Davada kimsenin ceza almadığını hatırlatan Sürek, “Sadece bu dava değil, devletin parmağının olduğu bütün davalardan ceza çıkmıyor. Bir sürü olay var ama hiçbirine ceza verilmedi. Uzun bir süredir Ayhan Çarkın’ın itirafları konuşuluyor. İtiraflara rağmen kimseye ceza verilmiyor. Biliyoruz ki eğer bir cinayette, katliamda hiç kimse cezalandırılmıyorsa, orada mutlaka ‘devletin parmağı’ vardır.

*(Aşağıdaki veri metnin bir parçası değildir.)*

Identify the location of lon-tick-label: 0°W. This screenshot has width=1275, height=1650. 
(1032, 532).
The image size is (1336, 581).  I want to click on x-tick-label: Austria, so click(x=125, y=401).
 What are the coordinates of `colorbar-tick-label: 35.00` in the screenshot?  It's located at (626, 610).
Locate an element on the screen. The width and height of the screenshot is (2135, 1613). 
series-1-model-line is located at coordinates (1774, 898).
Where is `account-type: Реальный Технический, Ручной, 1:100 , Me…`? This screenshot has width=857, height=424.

Çünkü oradaki failleri yargılamaya kalksalar onlar da emir aldıkları yerleri söyleyecekler” dedi.

DEMOKRASİ MÜCADELESİ

“Darbelerden sonra ya da darbe gibi dönemlerde üniversitelerde ilerici, devrimci hocaları okullardan uzaklaştırdılar” diyen Sürek, bu durumu 12 Eylül ya da 15 Temmuz sonrasında gördüklerini söyledi. Sürek, “Türkeş’in ‘üniversitelerde devrimciler, solcular, Aleviler, Kürtler olmasın ve önemli yerlere gelmesin’ mantığı her zaman vardı. Onun bu düşüncesi devam ediyor. 3-5 senede bir yapılan operasyonlarla üniversitedeki devrimcileri ‘temizlemeye’ çalışıyorlar. Ancak başarılı olamıyorlar. Baskılar azaldığı ya da püskürtüldüğü zaman üniversiteler daha özgür oluyor. Üniversitelere yapılan saldırı ve buna karşı verilen mücadele aynı zamanda demokrasi mücadelesidir” diye belirtti.